Uitspraak
RECHTBANK DEN HAAG
[minderjarige 2], en
[minderjarige 3],
Rechtbank Den Haag
In deze zaak heeft verzoekster, mede namens haar minderjarige kinderen, een aanvraag ingediend voor een verblijfsvergunning asiel voor bepaalde tijd. De minister van Asiel en Migratie heeft deze aanvraag op 25 april 2025 niet-ontvankelijk verklaard. Verzoekster heeft hiertegen beroep ingesteld en verzocht om een voorlopige voorziening. De voorzieningenrechter heeft het verzoek op 15 juli 2025 behandeld, waarbij de gemachtigde van verzoekster en de gemachtigde van de minister aanwezig waren, maar verzoekster zelf niet.

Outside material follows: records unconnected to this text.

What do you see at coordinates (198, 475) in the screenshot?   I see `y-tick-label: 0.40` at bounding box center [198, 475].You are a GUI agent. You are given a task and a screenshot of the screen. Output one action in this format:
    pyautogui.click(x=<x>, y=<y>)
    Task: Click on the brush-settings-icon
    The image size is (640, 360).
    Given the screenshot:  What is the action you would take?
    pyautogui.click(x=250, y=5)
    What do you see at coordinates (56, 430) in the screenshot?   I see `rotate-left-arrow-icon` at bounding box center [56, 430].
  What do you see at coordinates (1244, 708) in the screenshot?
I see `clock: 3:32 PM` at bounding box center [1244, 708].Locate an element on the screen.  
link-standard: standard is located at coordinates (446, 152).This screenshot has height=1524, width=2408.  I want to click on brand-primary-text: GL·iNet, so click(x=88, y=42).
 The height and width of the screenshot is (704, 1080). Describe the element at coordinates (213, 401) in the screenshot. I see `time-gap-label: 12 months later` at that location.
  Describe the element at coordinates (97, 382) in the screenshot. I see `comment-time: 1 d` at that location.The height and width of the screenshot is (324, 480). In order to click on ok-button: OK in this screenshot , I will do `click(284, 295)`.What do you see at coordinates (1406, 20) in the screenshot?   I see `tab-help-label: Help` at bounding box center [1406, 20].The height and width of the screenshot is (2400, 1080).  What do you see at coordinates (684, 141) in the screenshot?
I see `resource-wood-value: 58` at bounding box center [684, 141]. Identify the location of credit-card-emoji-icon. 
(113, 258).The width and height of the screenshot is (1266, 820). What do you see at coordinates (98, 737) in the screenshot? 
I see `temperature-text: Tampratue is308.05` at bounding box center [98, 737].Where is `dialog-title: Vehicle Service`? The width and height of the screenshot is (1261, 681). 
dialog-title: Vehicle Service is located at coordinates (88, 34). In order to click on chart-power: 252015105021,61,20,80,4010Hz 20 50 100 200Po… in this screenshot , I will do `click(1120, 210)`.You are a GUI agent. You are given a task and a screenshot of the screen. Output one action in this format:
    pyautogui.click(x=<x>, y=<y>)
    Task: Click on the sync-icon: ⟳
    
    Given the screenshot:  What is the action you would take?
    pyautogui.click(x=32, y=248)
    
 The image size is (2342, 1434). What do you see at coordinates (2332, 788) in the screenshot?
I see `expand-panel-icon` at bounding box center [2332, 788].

De voorzieningenrechter heeft op dezelfde dag uitspraak gedaan in een gerelateerde zaak (NL25.19639) en geconcludeerd dat een voorlopige voorziening niet meer nodig is, omdat de rechtbank al uitspraak had gedaan op het beroep. Daarom heeft de voorzieningenrechter het verzoek om voorlopige voorziening afgewezen. Er is geen aanleiding voor een proceskostenveroordeling.
De uitspraak is gedaan door mr. E.E.M. van Abbe, voorzieningenrechter, en is op 21 juli 2025 in het openbaar uitgesproken. Tegen deze uitspraak staat geen hoger beroep of verzet open.